▶ _Exercises_:
[a] List the titles of all the numbered sections in the bylaw text below, each with its section number.
[b] Based on the bylaw text below, answer yes or no to each statement and quote the words that decide it.
(i) The record date for a meeting may be set more than sixty days before that meeting.
(ii) The Board of Directors may require the owner of a lost certificate to give the Corporation a bond.
(iii) A certificate signed by an officer who left office before it was issued cannot be issued.
[c] From the bylaw text below, copy out everything from "Section 6.2 Signature." down to "date of issue.".

▶ _Document text_:
____

Section 6.2 Signature. Any of or all of the signatures on a certificate may be facsimile or conformed. In case any officer, transfer agent or
registrar who has signed or whose facsimile or conformed signature has been placed upon a certificate shall have ceased to be such officer,
transfer agent or registrar before such certificate is issued, it may be issued by the Corporation with the same effect as if such person were such
officer, transfer agent or registrar at the date of issue.
Section 6.3 Lost Certificates. The Board of Directors may direct a new certificate or certificates to be issued in place of any certificate or
certificates theretofore issued by the Corporation alleged to have been lost, stolen or destroyed, upon the making of an affidavit of that fact by
the person claiming the certificate of stock to be lost, stolen or destroyed. When authorizing such issue of a new certificate or certificates, the
Board of Directors may, in its discretion and as a condition precedent to the issuance thereof, require the owner of such lost, stolen or destroyed
certificate or certificates, or such owner’s legal representative, to advertise the same in such manner as it shall require and/or to give the
Corporation a bond in such sum as it may direct as indemnity against any claim that may be made against the Corporation with respect to the
certificate alleged to have been lost, stolen or destroyed.
Section 6.4 Transfer of Stock. Upon surrender to the Corporation or the transfer agent of the Corporation of a certificate for shares duly
indorsed or accompanied by proper evidence of succession, assignation or authority to transfer, it shall be the duty of the Corporation to issue a
new certificate to the person entitled thereto, cancel the old certificate and record the transaction upon its books. Upon receipt of proper transfer
instructions from the registered owner of uncertificated shares such uncertificated shares shall be canceled and issuance of new equivalent
uncertificated shares or certificated shares shall be made to the person entitled thereto and the transaction shall be recorded upon the books of the
Corporation.
Section 6.5 Record Date. In order that the Corporation may determine the stockholders entitled to notice of or to vote at any meeting of
stockholder or any adjournment thereof, or to express consent to corporate action in writing without a meeting, or entitled to receive payment of
any dividend or other distribution or allotment of any rights, or entitled to exercise any rights in respect of any change, conversion or exchange
of stock or for the purpose of any other lawful action, the Board of Directors may fix, in advance, a record date, which shall not be more than
sixty nor less than ten days before the date of such meeting, nor more than sixty days prior to any other action. A determination of stockholders
of record entitled to notice of or to vote at a meeting of stockholders shall apply to any adjournment of the meeting; provided, however, that the
Board of Directors may fix a new record date for any adjourned meeting.
Section 6.6 Registered Stockholders.
The Corporation shall be entitled to recognize the exclusive right of a person registered on its books as
the owner of shares to receive dividends, and to vote as such owner, and to hold liable for calls and assessments a person registered on its books
as the owner of shares, and shall not be bound to recognize any equitable or other claim to or interest in such share or shares on the part of any
other person, whether or not it shall have express or other notice thereof, except as otherwise provided by the laws of the State of Delaware.

____

Click-target data:
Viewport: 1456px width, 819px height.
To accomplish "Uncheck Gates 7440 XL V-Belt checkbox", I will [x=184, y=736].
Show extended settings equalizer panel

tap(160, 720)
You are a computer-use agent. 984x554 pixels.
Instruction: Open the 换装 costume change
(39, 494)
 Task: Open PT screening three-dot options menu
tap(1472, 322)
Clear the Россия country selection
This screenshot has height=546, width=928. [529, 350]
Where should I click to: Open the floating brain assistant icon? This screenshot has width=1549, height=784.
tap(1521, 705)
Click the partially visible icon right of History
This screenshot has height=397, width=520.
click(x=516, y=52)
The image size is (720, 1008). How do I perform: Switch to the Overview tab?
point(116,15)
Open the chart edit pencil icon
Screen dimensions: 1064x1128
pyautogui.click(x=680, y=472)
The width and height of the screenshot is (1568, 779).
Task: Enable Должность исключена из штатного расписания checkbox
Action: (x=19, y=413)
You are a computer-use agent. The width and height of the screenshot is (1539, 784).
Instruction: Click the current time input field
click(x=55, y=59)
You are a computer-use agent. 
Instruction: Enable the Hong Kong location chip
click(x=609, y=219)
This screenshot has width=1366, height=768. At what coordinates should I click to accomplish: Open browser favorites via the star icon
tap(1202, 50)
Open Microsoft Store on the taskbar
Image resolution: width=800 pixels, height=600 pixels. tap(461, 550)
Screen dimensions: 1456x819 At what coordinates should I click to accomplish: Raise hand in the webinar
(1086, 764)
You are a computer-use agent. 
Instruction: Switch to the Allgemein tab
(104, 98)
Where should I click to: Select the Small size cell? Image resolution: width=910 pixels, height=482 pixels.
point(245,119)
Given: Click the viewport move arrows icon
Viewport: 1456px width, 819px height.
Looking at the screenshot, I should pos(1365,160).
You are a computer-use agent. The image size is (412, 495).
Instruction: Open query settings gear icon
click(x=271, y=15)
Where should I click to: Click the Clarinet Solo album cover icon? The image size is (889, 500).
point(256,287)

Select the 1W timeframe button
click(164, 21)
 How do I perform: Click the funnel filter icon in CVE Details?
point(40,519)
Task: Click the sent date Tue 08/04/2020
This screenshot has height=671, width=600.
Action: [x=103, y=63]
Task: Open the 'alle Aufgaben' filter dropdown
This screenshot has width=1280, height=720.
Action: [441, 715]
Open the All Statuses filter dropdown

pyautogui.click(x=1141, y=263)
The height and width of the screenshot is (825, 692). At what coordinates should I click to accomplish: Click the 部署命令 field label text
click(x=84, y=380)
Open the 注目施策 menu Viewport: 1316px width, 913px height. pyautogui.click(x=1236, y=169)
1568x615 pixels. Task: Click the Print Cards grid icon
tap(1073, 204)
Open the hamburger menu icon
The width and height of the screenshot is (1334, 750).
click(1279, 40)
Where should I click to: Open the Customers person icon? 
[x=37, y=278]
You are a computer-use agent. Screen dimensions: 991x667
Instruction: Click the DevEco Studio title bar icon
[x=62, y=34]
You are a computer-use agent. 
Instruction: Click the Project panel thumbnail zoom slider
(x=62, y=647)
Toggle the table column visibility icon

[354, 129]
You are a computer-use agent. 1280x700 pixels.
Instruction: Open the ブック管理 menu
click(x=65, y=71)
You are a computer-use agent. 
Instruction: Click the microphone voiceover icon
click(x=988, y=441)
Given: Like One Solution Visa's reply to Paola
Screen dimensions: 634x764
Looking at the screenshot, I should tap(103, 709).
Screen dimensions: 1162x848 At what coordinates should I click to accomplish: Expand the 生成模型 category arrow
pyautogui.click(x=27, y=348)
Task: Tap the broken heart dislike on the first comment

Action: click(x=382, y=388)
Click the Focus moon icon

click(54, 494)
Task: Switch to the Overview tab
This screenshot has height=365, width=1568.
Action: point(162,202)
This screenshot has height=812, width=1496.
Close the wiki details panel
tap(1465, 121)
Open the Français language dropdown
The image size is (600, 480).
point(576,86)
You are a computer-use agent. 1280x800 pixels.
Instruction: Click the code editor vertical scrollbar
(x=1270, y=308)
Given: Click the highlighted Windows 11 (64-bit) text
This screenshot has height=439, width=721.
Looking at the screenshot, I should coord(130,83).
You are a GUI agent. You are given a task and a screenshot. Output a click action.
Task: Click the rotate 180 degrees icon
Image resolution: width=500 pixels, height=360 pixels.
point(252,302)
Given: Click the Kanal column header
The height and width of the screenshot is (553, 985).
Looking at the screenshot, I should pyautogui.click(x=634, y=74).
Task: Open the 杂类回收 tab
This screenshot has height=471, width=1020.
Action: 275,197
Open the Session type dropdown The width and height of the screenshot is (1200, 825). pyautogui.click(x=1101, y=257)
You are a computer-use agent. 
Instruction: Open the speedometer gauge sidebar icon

____

▶ _Response list_:
[a]
Section 6.2 Signature
Section 6.3 Lost Certificates
Section 6.4 Transfer of Stock
Section 6.5 Record Date
Section 6.6 Registered Stockholders

[b]
(i) No: "which shall not be more than sixty nor less than ten days before the date of such meeting"
(ii) Yes: "to give the Corporation a bond in such sum as it may direct"
(iii) No: "it may be issued by the Corporation with the same effect as if such person were such officer"

[c]
Section 6.2 Signature. Any of or all of the signatures on a certificate may be facsimile or conformed. In case any officer, transfer agent or
registrar who has signed or whose facsimile or conformed signature has been placed upon a certificate shall have ceased to be such officer,
transfer agent or registrar before such certificate is issued, it may be issued by the Corporation with the same effect as if such person were such
officer, transfer agent or registrar at the date of issue.